Item position entries:
((

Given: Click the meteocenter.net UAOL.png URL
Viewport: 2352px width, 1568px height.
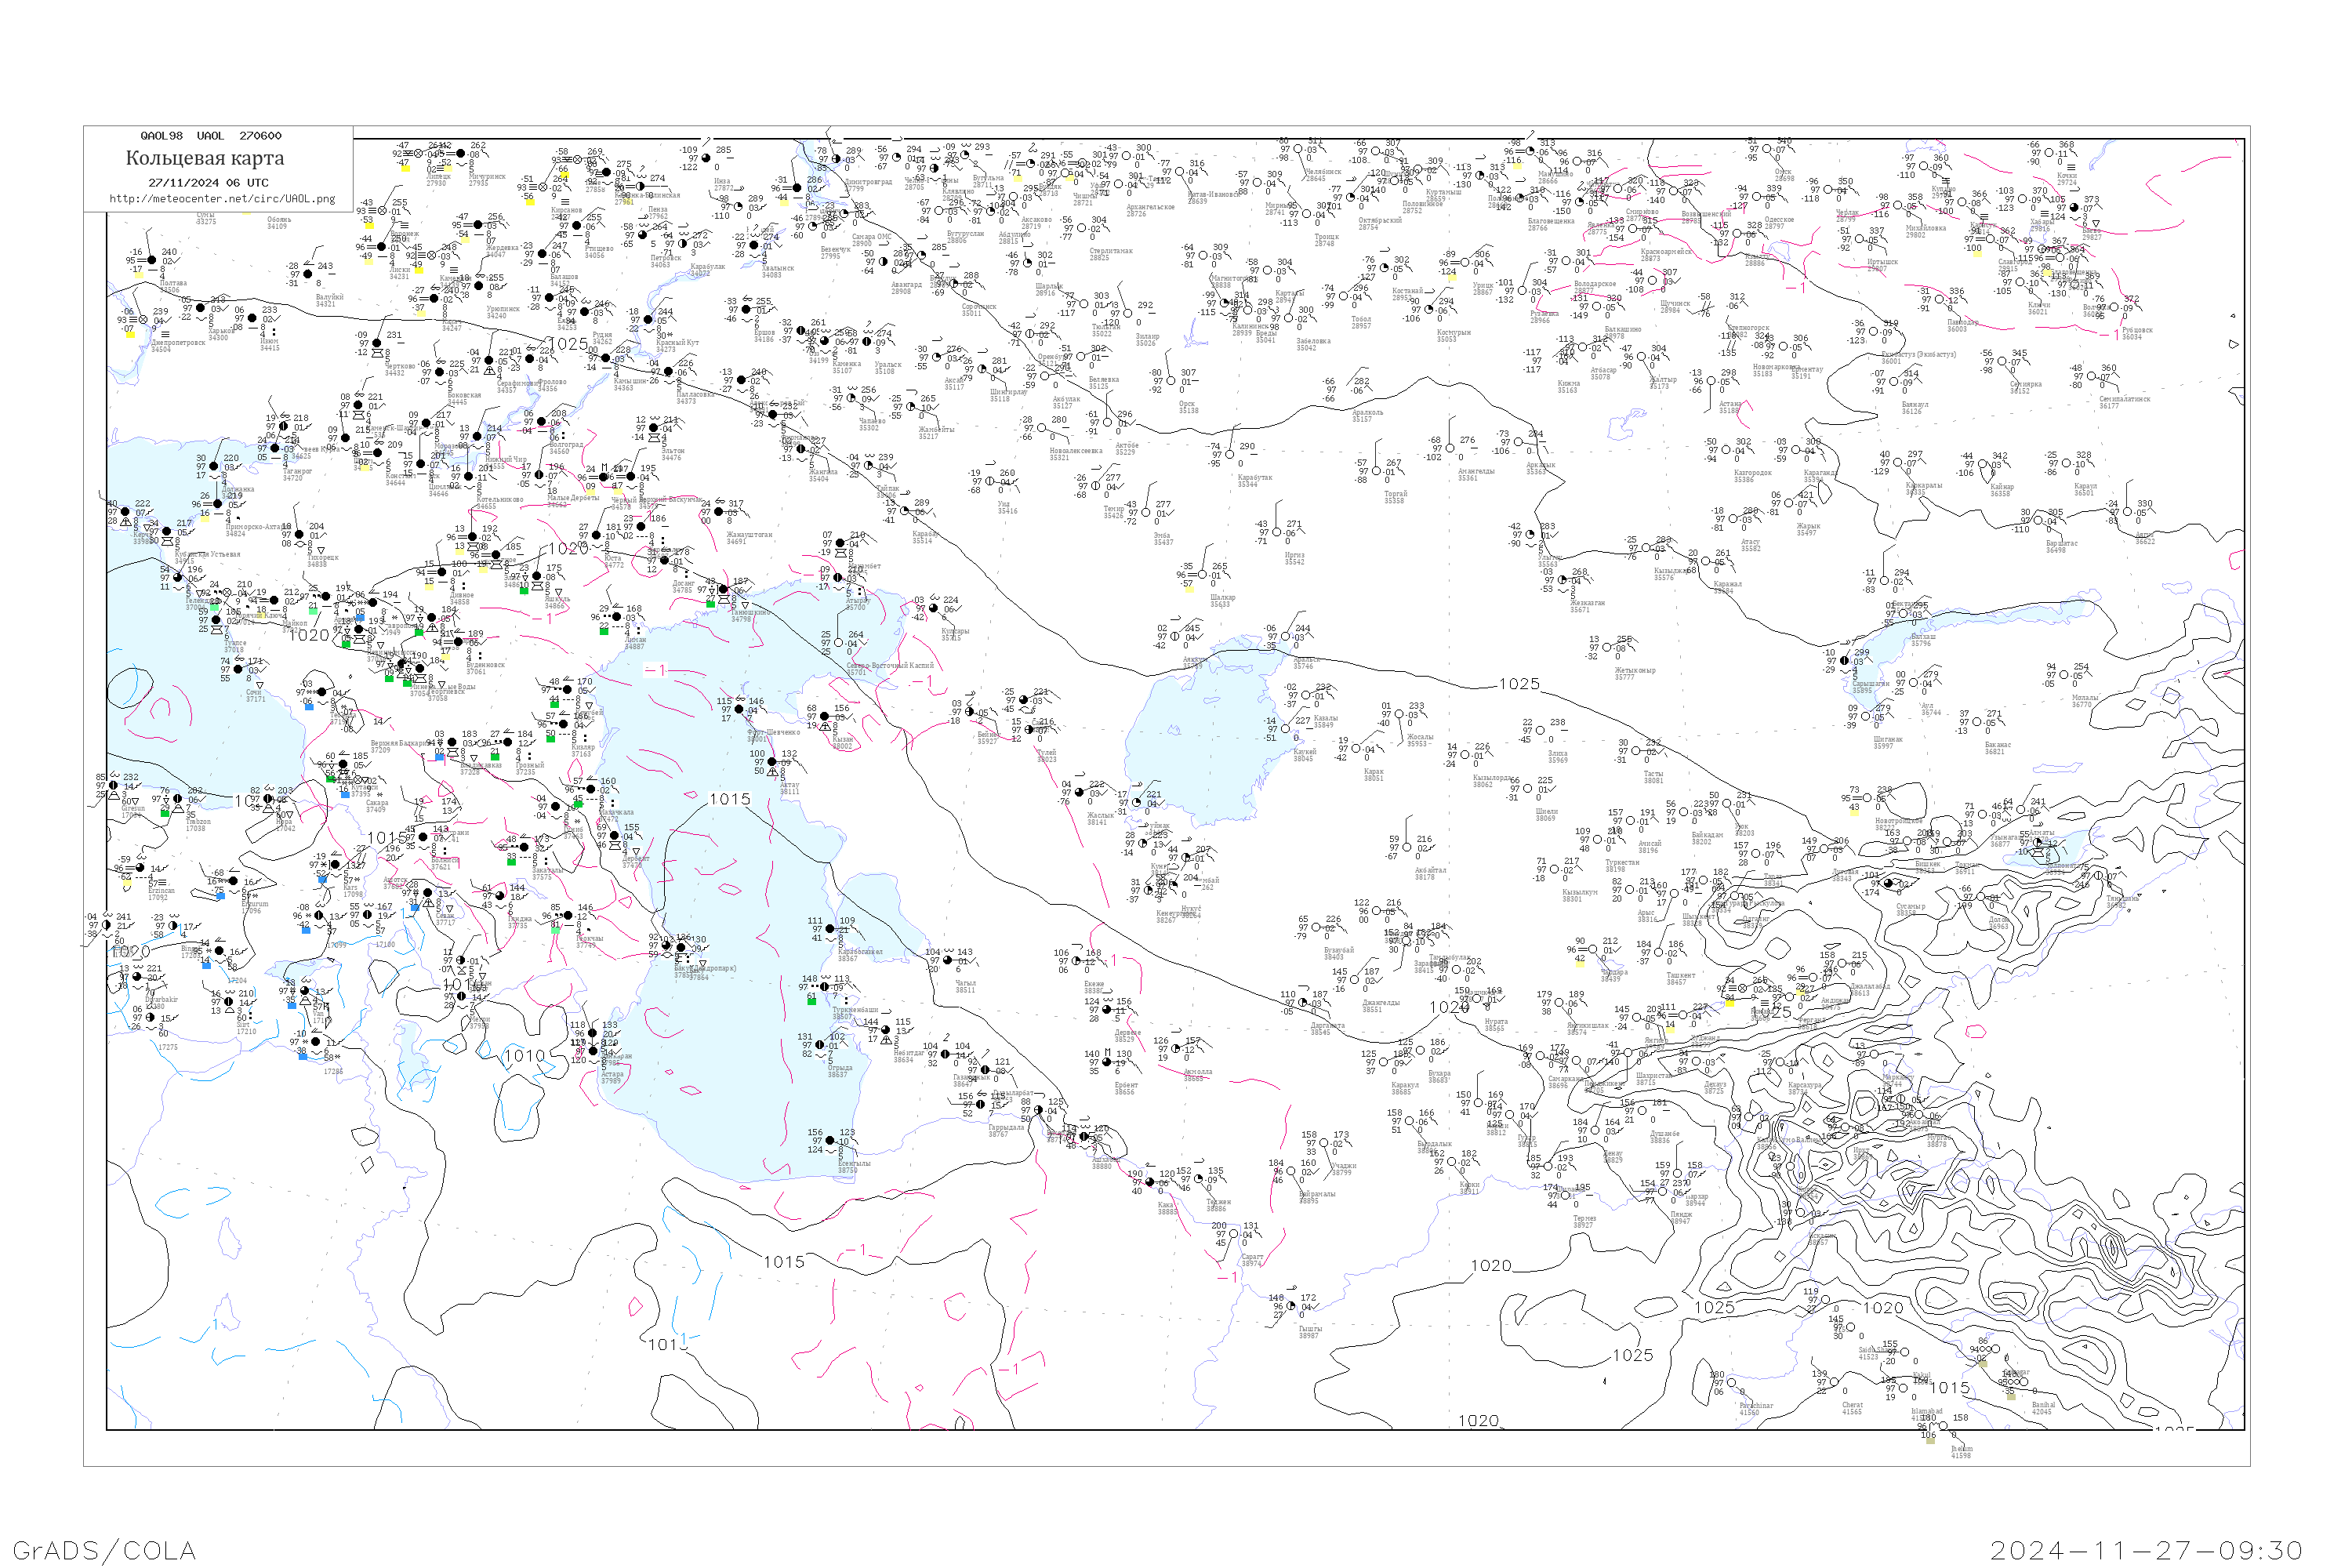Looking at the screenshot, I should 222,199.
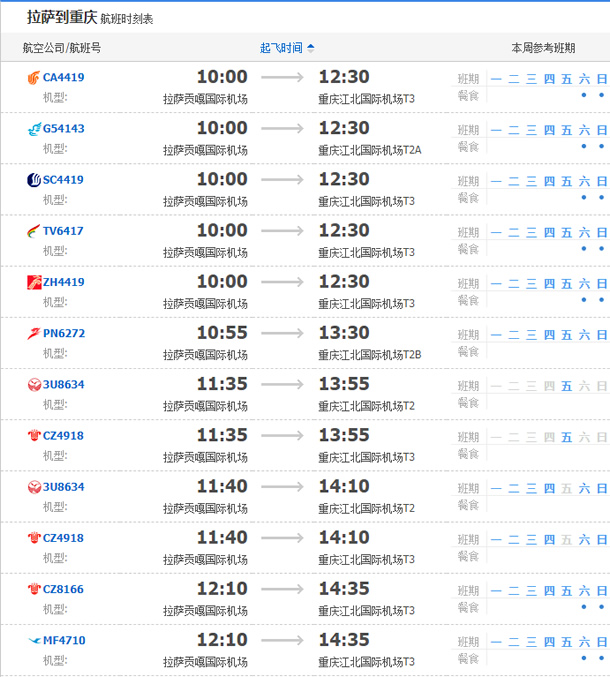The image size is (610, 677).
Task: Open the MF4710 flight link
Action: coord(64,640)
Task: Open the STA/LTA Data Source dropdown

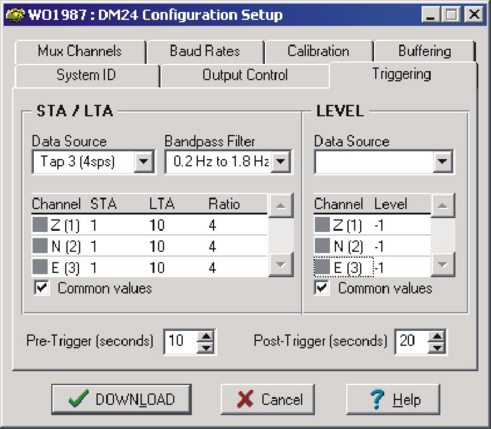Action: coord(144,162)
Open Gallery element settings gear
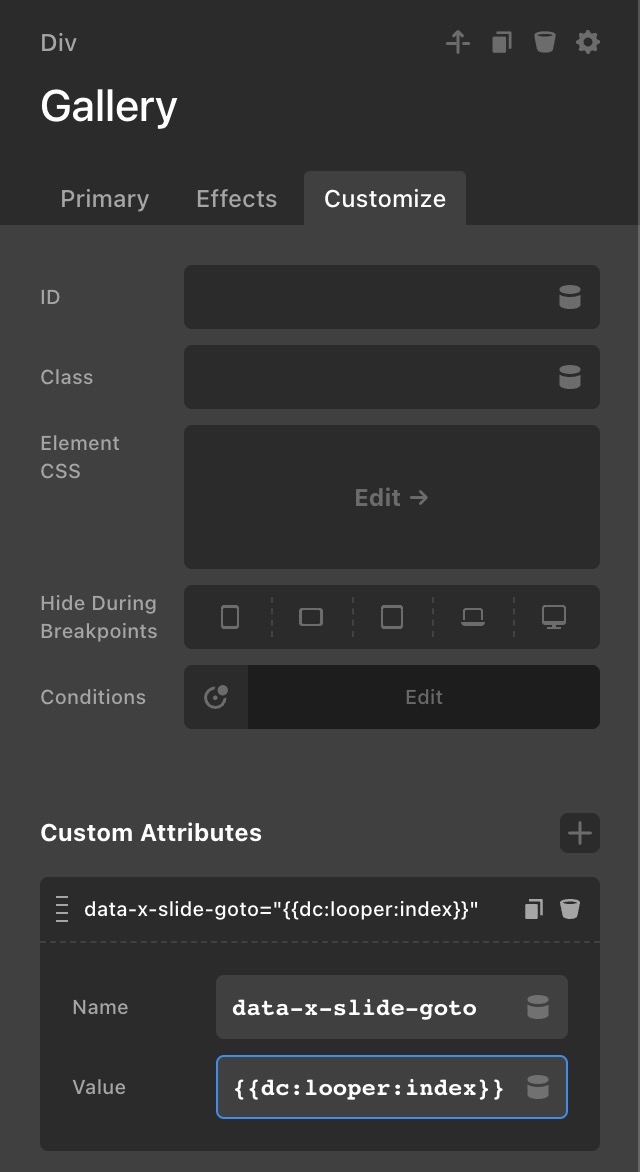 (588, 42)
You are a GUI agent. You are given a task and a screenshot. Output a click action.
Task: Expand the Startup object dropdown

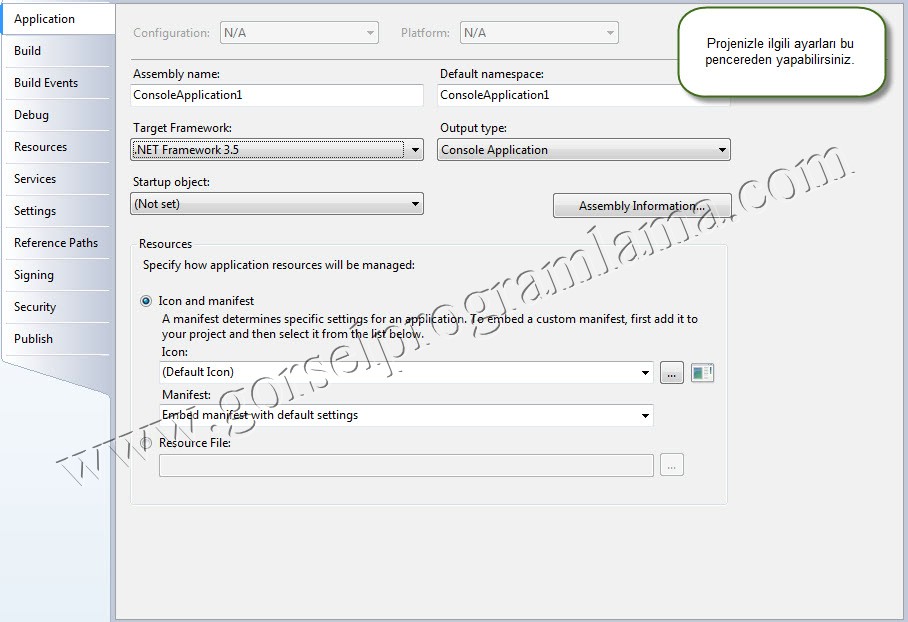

))

Given request -
Render the lines above as a numbered list, leaving out blank lines and all pictures.

Exercise response -
1. Given: Click the meteocenter.net UAOL.png URL
2. Viewport: 2352px width, 1568px height.
3. Looking at the screenshot, I should 222,199.
4. The image size is (610, 677).
5. Task: Open the MF4710 flight link
6. Action: coord(64,640)
7. Task: Open the STA/LTA Data Source dropdown
8. Action: coord(144,162)
9. Open Gallery element settings gear
10.  (588, 42)
11. You are a GUI agent. You are given a task and a screenshot. Output a click action.
12. Task: Expand the Startup object dropdown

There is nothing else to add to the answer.